Women are subjected to verbal abuse on the streets if they don’t wear a hijab; in extreme cases, they are abducted by unknown gunmen, who sexually abuse and then kill them. "It has also become normal for women to receive death threats for working for example as a hairdresser or a tailor, for not wearing a hijab or not dressing 'decently'," she told the news agency. "In addition to equal rights we are now demanding the 'right to live'.”
Although no nationwide official figures are available, human rights activists report numerous cases of so-called "honor killings" in the southern city of Basra, in the northern Kurdish area, and in Baghdad. A UN report says that police in Basra registered 44 cases in 2007 where women were killed with multiple gunshot wounds after being accused of committing "honor crimes." In Baghdad, the report says, several women teachers have been shot dead by armed men, some of them in front of their students.

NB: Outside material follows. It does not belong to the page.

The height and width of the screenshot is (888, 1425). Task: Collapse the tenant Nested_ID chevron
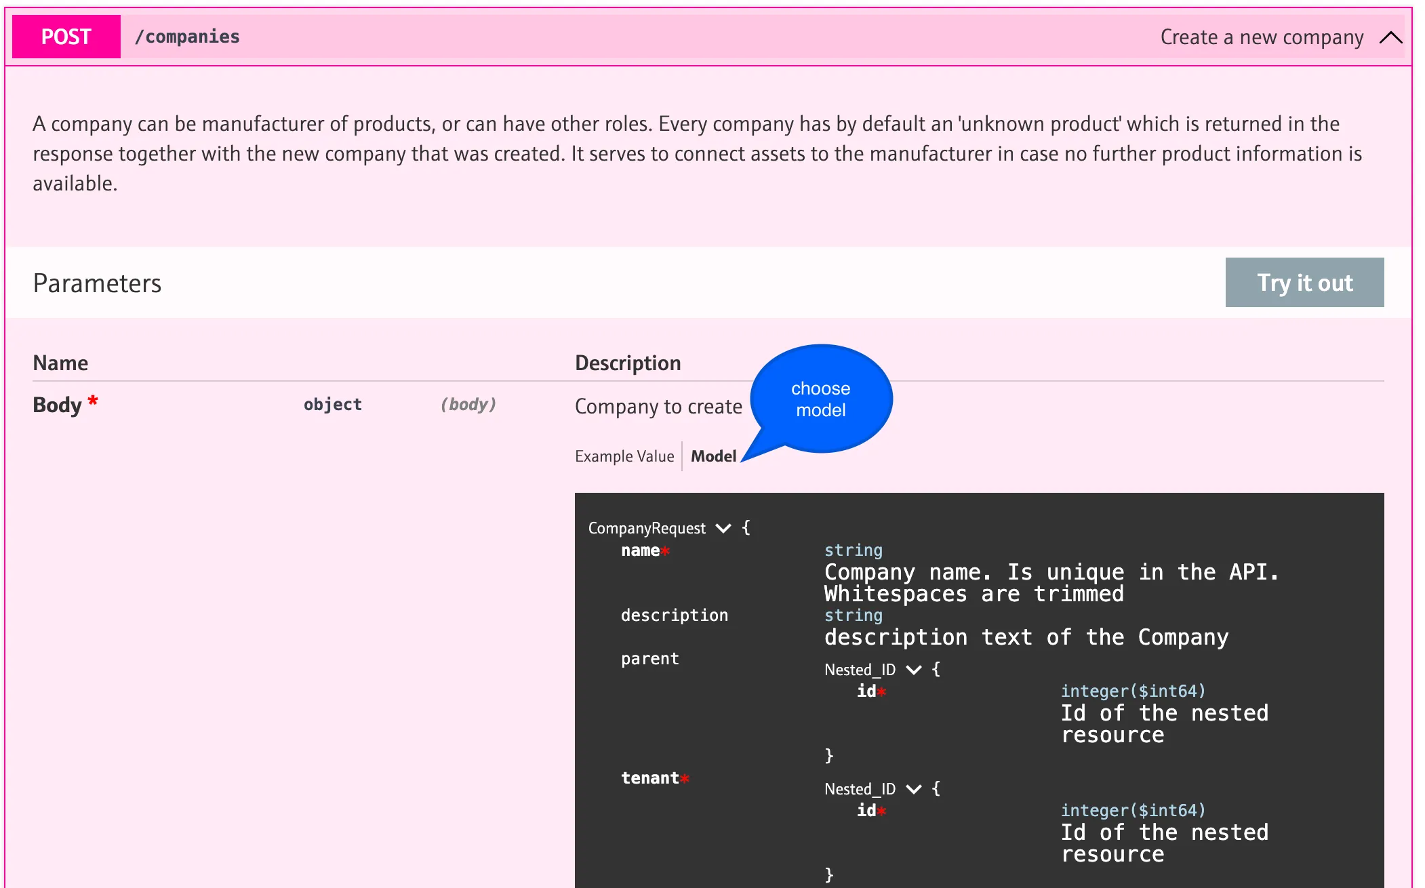pyautogui.click(x=914, y=789)
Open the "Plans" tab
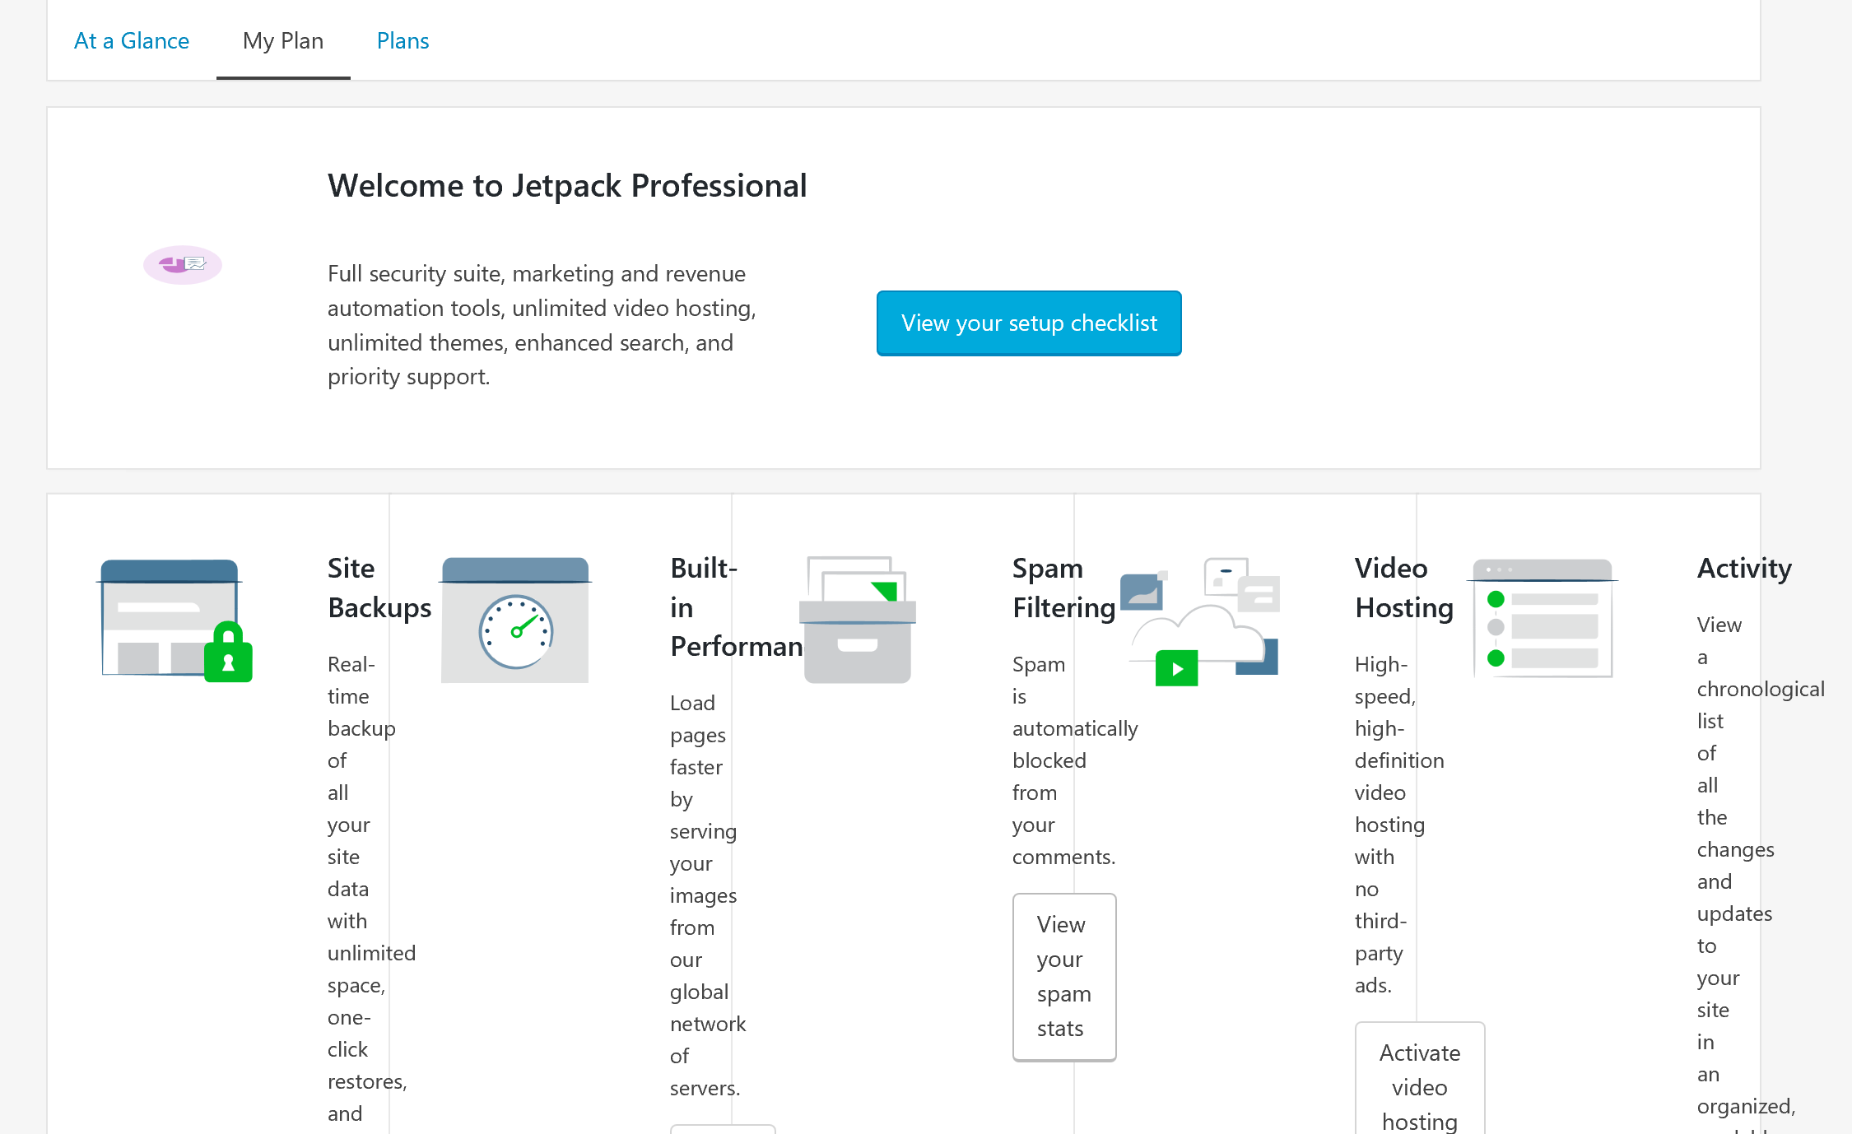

A new report by the US-based Women for Women International says the state of Iraqi women has become a "national crisis" since the March 2003 invasion. "Present day Iraq is plagued by insecurity, a lack of infrastructure and controversial leadership, transforming the situation for women from one of relative autonomy and security before the war into a national crisis," the report charges.
According to the group, 64 percent of the women surveyed complained that violence against them had increased. "When asked why, respondents most commonly said that there is less respect for women's rights than before, that women are thought of as possessions, and that the economy has gotten worse," the report said.
Three quarters of the women interviewed said that girls in their families were forbidden from attending school. Selma Jabu, Iraqi President Jalal Talabani's consultant for women's affairs, confirms that, in addition to being sidelined politically, Iraqi women are subjected to abuse and intimidation on the streets and face violent sexual abuse.
Although it is difficult now to find much frank information about life in Iraq prior to the first Gulf War – even on the Internet – if you ferret out hard copies of publications during the 1980s a very different analysis emerges. Writing in Foreign Affairs, for example, Middle East expert Milton Viorst described Iraq in the late 1980s as "debonair" and westernized. In fact, it was one of the most secular societies in the region. The problem, of course, was that Saddam was a popular pan-Arab leader by the end of the 1980s.
As I explained in my book Uneasy Empire: “Based on the theory that domination of the Gulf region by a Hussein-led Iraq could jeopardize access to oil supplies, Colin Powell, then chairing the Joint Chiefs of Staff, called on General H. Norman Schwarzkopf in late 1989 to prepare a blueprint for combat. In May 1990, the National Security Council released a white paper that cited Iraq, and Hussein personally, as ‘the optimum contenders to replace the Warsaw Pact,’ using that claim as a justification for increased military spending.”
The rest, as they say, is history. But Condoleeza Rice and the administration she serves are still trying desperately to rewrite or erase it.